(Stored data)

^^^^

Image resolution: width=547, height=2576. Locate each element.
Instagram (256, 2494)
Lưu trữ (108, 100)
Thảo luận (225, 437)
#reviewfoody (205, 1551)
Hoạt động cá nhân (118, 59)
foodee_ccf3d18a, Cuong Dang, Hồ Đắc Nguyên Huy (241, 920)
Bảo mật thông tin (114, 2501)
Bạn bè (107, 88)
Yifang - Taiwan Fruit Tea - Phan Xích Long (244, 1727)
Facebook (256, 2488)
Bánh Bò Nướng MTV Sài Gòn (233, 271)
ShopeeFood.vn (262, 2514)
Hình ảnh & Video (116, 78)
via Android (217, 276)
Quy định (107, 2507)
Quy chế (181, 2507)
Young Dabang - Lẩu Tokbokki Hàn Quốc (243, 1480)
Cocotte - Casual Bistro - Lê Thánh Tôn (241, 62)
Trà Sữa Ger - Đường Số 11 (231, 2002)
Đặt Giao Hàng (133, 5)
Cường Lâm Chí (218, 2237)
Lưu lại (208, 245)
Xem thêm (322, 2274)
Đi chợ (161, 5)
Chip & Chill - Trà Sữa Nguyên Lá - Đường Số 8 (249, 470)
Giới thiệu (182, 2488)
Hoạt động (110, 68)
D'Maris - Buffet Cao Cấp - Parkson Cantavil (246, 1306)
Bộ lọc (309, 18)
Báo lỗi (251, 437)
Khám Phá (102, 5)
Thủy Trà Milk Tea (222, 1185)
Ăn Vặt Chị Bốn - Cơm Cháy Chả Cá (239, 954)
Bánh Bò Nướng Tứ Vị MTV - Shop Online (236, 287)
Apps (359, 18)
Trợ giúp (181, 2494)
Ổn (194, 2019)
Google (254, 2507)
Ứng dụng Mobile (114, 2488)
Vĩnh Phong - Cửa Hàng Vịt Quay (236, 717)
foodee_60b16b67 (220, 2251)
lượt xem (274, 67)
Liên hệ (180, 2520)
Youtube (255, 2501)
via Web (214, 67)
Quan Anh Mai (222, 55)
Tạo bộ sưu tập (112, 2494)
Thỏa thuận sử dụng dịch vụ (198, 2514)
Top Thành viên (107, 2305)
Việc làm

^^^^

Retype the records above in full, exactly.

Image resolution: width=547, height=2576. Locate each element.
Instagram (256, 2494)
Lưu trữ (108, 100)
Thảo luận (225, 437)
#reviewfoody (205, 1551)
Hoạt động cá nhân (118, 59)
foodee_ccf3d18a, Cuong Dang, Hồ Đắc Nguyên Huy (241, 920)
Bảo mật thông tin (114, 2501)
Bạn bè (107, 88)
Yifang - Taiwan Fruit Tea - Phan Xích Long (244, 1727)
Facebook (256, 2488)
Bánh Bò Nướng MTV Sài Gòn (233, 271)
ShopeeFood.vn (262, 2514)
Hình ảnh & Video (116, 78)
via Android (217, 276)
Quy định (107, 2507)
Quy chế (181, 2507)
Young Dabang - Lẩu Tokbokki Hàn Quốc (243, 1480)
Cocotte - Casual Bistro - Lê Thánh Tôn (241, 62)
Trà Sữa Ger - Đường Số 11 (231, 2002)
Đặt Giao Hàng (133, 5)
Cường Lâm Chí (218, 2237)
Lưu lại (208, 245)
Xem thêm (322, 2274)
Đi chợ (161, 5)
Chip & Chill - Trà Sữa Nguyên Lá - Đường Số 8 (249, 470)
Giới thiệu (182, 2488)
Hoạt động (110, 68)
D'Maris - Buffet Cao Cấp - Parkson Cantavil (246, 1306)
Bộ lọc (309, 18)
Báo lỗi (251, 437)
Khám Phá (102, 5)
Thủy Trà Milk Tea (222, 1185)
Ăn Vặt Chị Bốn - Cơm Cháy Chả Cá (239, 954)
Bánh Bò Nướng Tứ Vị MTV - Shop Online (236, 287)
Apps (359, 18)
Trợ giúp (181, 2494)
Ổn (194, 2019)
Google (254, 2507)
Ứng dụng Mobile (114, 2488)
Vĩnh Phong - Cửa Hàng Vịt Quay (236, 717)
foodee_60b16b67 (220, 2251)
lượt xem (274, 67)
Liên hệ (180, 2520)
Youtube (255, 2501)
via Web (214, 67)
Quan Anh Mai (222, 55)
Tạo bộ sưu tập (112, 2494)
Thỏa thuận sử dụng dịch vụ (198, 2514)
Top Thành viên (107, 2305)
Việc làm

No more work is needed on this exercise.